# IR support for the Android TiVo App



## eboydog (Mar 24, 2006)

While it appears there may be little application updates for the Android app, it would be totally awesome if the Android TiVo app would support the IR interface that many of the Samsung Android tablets have. 

That would create a one hell of a custom remote control were you could operate everything from the touch screen, the biggest problem with the network remote control currently used is not having any control for the tv power & volume. Samsung includes a remote control application that can control the TiVo though IR which doesn't include the alphanumeric keypad of course. 

It would be very useful to have an all in one app remote control that would combine multiple device IR commands along with the network Tivo remote that allows the alphanumeric keypad. But now after thinking about it I doubt such would happen as it would hurt TiVo's slide pro remote sales. 
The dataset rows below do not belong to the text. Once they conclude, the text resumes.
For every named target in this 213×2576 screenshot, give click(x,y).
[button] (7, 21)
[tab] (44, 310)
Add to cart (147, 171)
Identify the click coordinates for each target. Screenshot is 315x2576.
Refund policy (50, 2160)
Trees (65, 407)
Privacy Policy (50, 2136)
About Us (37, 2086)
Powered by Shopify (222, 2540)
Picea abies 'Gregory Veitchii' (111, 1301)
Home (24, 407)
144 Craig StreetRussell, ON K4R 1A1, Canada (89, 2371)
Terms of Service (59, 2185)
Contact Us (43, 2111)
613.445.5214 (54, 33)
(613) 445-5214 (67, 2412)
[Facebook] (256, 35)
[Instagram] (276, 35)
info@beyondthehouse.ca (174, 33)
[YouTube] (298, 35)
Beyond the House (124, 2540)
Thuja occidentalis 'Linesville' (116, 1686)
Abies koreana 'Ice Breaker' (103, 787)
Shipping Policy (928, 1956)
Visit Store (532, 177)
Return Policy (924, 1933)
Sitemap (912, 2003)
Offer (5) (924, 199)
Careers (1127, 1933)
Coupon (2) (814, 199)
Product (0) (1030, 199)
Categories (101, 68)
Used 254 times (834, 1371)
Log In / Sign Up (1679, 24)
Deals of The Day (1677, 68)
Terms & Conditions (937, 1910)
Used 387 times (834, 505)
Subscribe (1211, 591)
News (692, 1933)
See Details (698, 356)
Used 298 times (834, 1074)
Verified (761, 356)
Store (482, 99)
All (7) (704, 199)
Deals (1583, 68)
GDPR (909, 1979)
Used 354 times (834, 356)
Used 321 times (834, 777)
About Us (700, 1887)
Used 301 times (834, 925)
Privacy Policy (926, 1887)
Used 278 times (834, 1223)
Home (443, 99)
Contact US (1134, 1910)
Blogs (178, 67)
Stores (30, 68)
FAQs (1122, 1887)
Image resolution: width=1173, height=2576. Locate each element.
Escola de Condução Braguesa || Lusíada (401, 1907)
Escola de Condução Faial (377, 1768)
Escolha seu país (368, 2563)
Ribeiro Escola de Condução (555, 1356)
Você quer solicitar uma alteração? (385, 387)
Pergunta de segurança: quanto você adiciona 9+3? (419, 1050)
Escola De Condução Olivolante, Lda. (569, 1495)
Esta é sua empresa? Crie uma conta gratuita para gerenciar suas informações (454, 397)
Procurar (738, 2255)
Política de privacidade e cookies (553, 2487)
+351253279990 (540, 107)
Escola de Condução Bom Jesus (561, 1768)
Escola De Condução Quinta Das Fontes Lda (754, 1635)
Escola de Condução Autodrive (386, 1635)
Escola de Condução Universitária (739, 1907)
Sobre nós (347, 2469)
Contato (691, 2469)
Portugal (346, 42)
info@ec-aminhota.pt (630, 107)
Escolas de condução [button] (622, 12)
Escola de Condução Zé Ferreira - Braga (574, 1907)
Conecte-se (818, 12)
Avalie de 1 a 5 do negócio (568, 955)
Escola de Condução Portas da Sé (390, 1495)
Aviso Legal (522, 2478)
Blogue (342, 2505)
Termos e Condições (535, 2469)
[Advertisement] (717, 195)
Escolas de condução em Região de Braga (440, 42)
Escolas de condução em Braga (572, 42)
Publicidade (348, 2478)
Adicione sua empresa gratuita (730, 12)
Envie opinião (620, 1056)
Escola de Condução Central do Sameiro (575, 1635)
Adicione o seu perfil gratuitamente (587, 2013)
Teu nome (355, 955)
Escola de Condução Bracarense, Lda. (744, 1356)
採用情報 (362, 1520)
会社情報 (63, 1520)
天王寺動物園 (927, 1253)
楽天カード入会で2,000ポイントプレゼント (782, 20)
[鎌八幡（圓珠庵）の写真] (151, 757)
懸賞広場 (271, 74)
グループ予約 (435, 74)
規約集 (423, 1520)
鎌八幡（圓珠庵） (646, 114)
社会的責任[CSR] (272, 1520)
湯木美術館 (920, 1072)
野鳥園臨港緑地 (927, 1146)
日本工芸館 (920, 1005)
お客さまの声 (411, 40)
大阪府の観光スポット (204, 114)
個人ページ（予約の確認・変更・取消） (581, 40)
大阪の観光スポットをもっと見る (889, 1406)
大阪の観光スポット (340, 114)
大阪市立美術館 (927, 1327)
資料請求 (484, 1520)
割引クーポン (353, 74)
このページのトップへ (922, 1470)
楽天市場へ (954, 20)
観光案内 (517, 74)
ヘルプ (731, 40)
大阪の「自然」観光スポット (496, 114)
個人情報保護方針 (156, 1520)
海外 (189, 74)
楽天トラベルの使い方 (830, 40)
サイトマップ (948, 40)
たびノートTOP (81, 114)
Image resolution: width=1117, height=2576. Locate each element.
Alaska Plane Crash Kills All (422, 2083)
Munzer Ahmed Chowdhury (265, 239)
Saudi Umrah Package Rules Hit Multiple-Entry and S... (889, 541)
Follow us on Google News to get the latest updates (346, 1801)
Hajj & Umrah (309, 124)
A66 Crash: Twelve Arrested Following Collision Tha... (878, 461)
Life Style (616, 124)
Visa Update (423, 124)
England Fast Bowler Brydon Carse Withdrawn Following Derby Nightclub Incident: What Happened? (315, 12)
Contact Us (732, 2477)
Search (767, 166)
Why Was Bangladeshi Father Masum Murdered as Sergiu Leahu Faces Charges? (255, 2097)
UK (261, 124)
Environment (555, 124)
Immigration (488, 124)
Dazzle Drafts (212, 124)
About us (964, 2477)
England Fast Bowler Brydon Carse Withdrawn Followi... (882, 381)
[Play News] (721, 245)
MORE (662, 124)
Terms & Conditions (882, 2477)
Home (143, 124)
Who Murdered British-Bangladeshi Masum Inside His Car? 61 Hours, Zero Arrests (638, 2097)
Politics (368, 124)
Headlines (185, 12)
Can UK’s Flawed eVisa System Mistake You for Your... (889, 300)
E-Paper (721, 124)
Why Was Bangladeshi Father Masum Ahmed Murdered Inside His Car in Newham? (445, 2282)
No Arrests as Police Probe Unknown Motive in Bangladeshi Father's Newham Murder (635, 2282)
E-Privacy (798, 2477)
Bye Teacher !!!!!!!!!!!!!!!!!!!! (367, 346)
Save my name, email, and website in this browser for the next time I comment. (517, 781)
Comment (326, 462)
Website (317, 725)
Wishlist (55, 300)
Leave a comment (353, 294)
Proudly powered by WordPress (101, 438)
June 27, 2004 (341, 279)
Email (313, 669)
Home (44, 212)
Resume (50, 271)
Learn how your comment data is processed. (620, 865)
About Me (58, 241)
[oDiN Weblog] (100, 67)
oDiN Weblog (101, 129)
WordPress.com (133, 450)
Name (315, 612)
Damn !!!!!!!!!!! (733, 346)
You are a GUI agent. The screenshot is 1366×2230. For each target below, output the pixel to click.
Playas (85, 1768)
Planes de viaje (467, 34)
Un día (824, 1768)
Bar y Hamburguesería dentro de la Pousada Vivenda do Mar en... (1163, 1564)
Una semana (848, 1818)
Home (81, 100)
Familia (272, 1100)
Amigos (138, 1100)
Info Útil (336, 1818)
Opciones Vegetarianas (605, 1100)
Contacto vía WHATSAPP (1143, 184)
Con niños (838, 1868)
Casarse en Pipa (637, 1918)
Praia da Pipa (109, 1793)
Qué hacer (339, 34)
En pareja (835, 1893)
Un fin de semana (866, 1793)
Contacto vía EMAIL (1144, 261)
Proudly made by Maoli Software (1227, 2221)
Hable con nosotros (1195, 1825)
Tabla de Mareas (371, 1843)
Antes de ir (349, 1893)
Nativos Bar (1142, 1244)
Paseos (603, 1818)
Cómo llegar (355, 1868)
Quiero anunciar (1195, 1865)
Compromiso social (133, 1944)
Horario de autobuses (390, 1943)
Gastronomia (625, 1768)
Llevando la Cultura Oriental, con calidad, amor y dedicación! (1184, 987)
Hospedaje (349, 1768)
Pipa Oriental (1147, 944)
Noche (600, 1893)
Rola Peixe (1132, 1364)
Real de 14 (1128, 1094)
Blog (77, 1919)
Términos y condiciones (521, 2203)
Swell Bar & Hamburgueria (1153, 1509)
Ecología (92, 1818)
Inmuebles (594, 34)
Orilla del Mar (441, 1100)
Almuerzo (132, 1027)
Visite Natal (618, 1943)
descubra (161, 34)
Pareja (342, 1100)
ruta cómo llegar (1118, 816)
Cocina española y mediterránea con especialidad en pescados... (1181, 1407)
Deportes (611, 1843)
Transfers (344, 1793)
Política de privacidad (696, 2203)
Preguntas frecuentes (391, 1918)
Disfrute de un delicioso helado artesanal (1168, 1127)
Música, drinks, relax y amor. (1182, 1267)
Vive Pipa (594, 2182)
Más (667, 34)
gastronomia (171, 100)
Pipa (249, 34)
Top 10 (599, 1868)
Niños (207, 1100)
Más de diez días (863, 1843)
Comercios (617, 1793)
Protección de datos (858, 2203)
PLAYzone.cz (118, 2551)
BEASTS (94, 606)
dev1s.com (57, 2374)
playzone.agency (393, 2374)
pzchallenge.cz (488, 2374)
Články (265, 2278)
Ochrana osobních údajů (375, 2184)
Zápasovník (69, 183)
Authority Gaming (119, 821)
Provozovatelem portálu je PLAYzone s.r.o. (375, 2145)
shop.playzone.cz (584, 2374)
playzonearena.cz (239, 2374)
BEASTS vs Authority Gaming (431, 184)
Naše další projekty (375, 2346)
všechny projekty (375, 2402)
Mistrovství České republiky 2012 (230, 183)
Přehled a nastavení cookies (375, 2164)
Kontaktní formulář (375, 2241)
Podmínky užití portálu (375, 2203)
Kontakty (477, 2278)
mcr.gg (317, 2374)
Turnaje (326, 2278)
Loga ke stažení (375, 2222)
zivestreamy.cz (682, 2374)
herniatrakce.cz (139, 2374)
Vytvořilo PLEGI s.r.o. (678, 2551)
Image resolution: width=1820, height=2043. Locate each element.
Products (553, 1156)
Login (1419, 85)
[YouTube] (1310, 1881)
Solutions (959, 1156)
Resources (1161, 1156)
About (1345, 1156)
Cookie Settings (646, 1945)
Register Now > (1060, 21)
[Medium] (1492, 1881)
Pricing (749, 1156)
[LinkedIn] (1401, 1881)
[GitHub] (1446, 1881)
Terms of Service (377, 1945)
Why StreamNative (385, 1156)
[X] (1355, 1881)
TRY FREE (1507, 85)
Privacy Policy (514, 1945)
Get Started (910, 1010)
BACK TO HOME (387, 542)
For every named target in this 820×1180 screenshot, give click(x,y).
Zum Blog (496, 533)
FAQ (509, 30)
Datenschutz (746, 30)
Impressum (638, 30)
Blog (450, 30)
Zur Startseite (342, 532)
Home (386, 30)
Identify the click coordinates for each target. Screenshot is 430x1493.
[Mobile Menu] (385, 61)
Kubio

Another drawback might be tablet support, other than Samsung, what other manufacturers have a IR transmitter in their tablets/devices? Of course palm pilot did this back in the day but there aren't even in business any more are they?


----------



## bradleys (Oct 31, 2007)

eboydog said:


> ...other than Samsung, what other manufacturers have a IR transmitter in their tablets/devices?


----------



## eboydog (Mar 24, 2006)

Well OK perhaps Tivo will write an app just for me and my Samsung tablet? I would be willing beta test! 

Sure it can't cost much since they don't appear to be working on any other Apple or Android applications, I thought is was the hardware engineers they got rid of, did they fire all the programmers too?


----------